Skype was a wonderful decentralized peer-to-peer system that allowed voice calls between computers anywhere in the world. It even encrypted the voice conversations, making it difficult for anyone else to tap in and listen. Unfortunately, I have to say it “was a wonderful decentralized peer-to-peer system” as things have now changed. Worst of all, privacy and security seem to have suffered.
Microsoft purchased Skype in May 2011 for $8.5 billion. Since then, the previous decentralized peer-to-peer system that worked well has been converted to a new topology powered entirely by Microsoft-operated supernodes since May 2012. The 2013 mass surveillance disclosures revealed that Microsoft had granted intelligence agencies unfettered access to supernodes and Skype communication content. See How Microsoft handed the NSA access to encrypted messages in The Guardian at https://goo.gl/zWQOCh for details.
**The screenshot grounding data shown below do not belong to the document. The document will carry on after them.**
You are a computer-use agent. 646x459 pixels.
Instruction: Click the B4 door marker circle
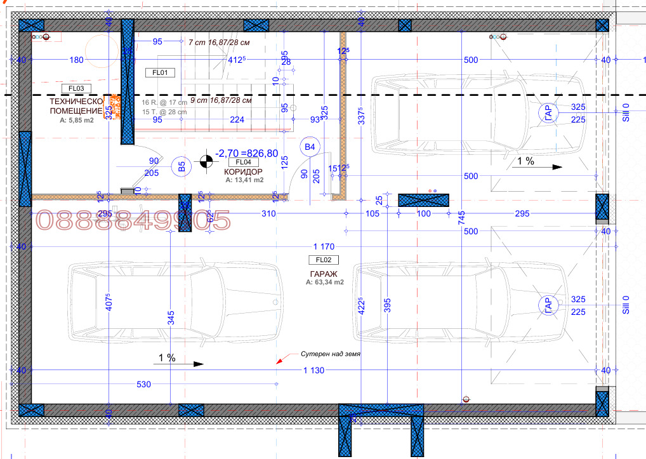[x=310, y=147]
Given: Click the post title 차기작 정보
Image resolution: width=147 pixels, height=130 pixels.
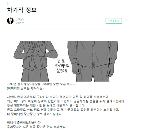Looking at the screenshot, I should coord(22,10).
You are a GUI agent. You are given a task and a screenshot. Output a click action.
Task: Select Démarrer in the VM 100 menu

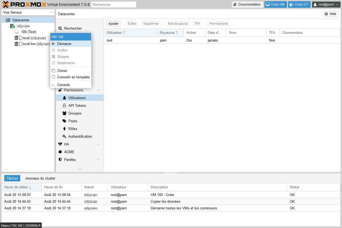pos(64,44)
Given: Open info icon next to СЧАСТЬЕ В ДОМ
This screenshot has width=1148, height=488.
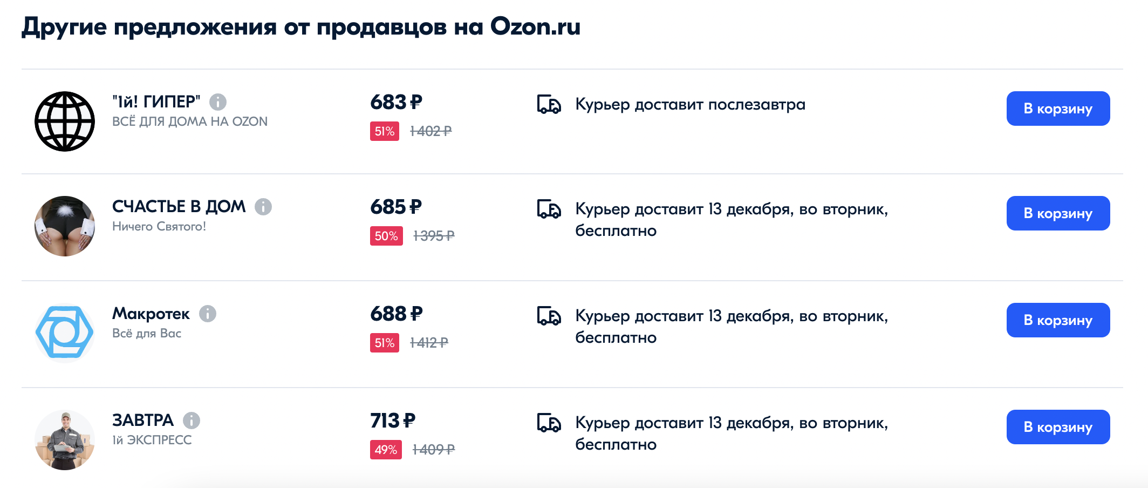Looking at the screenshot, I should (263, 206).
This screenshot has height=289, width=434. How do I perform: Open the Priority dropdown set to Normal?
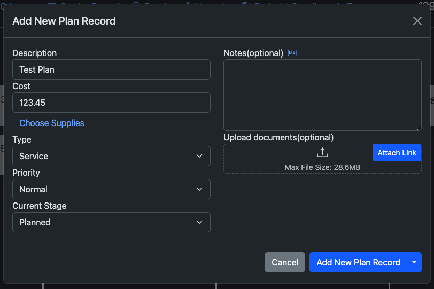[x=111, y=189]
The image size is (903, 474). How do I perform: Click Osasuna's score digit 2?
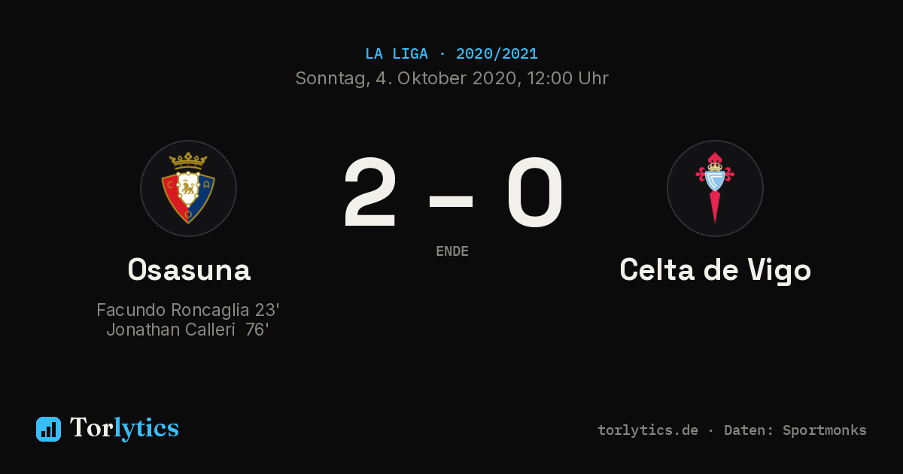[369, 193]
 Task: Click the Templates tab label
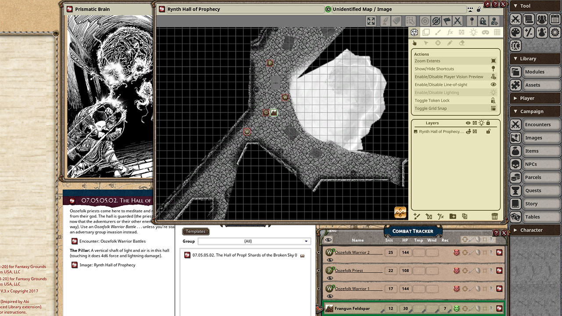[196, 231]
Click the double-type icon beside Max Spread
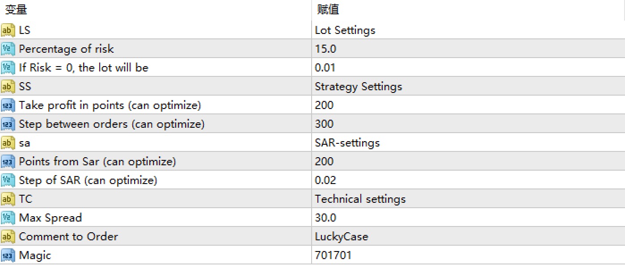The image size is (625, 268). (8, 218)
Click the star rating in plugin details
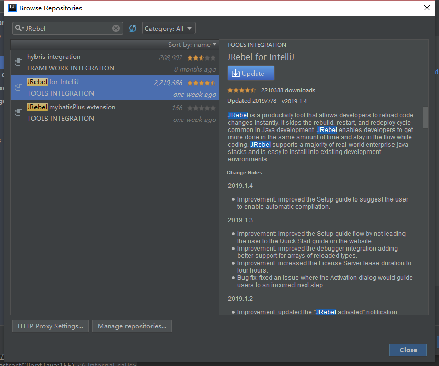This screenshot has width=439, height=366. click(242, 90)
Ars Technica is reporting (at http://goo.gl/s117cB) that Microsoft has finalized the switch. From the article:
Microsoft has developed a more conventional client-server network, with clients that act as pure clients and dedicated cloud servers. The company is starting to transition to this network exclusively. This transition means that old peer-to-peer Skype clients will cease to work. Clients for the new network will be available for Windows XP and up, OS X Yosemite and up, iOS 8 and up, and Android 4.03 and up. However, certain embedded clients — in particular, those integrated into smart TVs and available for the PlayStation 3 — are being deprecated, with no replacement. Microsoft says that since those clients are little used and since almost every user of those platforms has other Skype-capable devices available, it is no longer worth continuing to support them.
The issue, as the report points out, is that Microsoft is strangely not talking about privacy and security concerns. The article adds:
The Ed Snowden leaks raised substantial questions about the privacy of services such as Skype and have caused an increasing interest in platforms that offer end-to-end encryption. The ability to intercept or wiretap Skype came as a shock to many, especially given Skype’s traditionally peer-to-peer infrastructure. Accordingly, we’ve seen similar services such as iMessage, WhatsApp, and even Facebook Messenger, start introducing end-to-end encryption. The abandonment of Skype’s peer-to-peer system can only raise suspicions here.
Matthew Green, who teaches cryptography at Johns Hopkins, said: “The surprising thing here is not that Microsoft can intercept Skype calls (duh) but that they won’t just admit it.”
I deleted Skype from my computer and from my smartphone.